Researchers affiliated with the University of Haifa in Israel have reported on the efficacy of medical cannabis use for dealing with chronic pain.
Their analysis, published in European Journal of Pain showed that after one year, pain intensity had declined from baseline by 20 percent, while morphine equivalent daily dosage of opioids fell significantly by 42 percent.
1045 patients completed the initial questionnaire before starting medical cannabis treatment, and 551 completed the follow-up. The researchers checked in with users at one, three, six, nine, and twelve months to see how the patients were doing.
The participants were all prescribed cannabis by a doctor; in Israel, cannabis is available to patients who have a medical marijuana licence.
Studies have previously found that cannabis is good at relieving pain, but this one was unique in also identifying possible predictors for treatment success. Those who had a normal to long sleep pattern, who weighed less, and who had lower depression scores were those most likely to report a significant pain-relieving effect from use of cannabis.

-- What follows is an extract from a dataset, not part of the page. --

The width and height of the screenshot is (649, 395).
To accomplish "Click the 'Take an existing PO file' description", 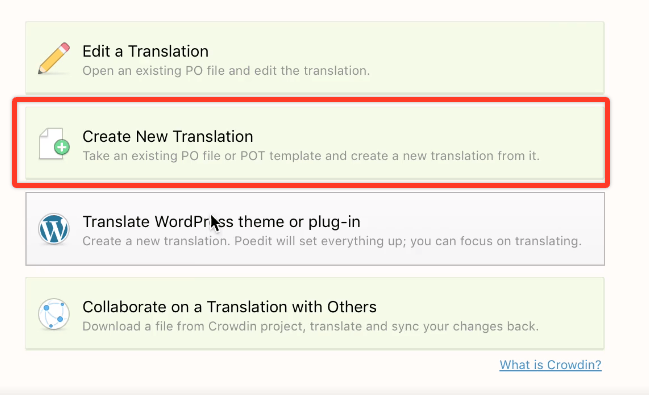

In this study though, having nerve pain predicted a less favorable outcome. This contrasts with the common belief (and some research evidence) that cannabis is particularly good at targeting neuropathic pain.
The authors added that adverse effects were common but mostly not serious. However central nervous system related effects that impaired the ability to drive vehicles were among these side effects.
“This prospective study provides further evidence for the effects of medicinal cannabis on chronic pain and related symptoms, demonstrating an overall mild to modest long-term improvement of the tested measures and identifying possible predictors for treatment success,” the researchers commented.
They added that the findings provide physicians with new data to support decision making on recommendations for medical cannabis treatment.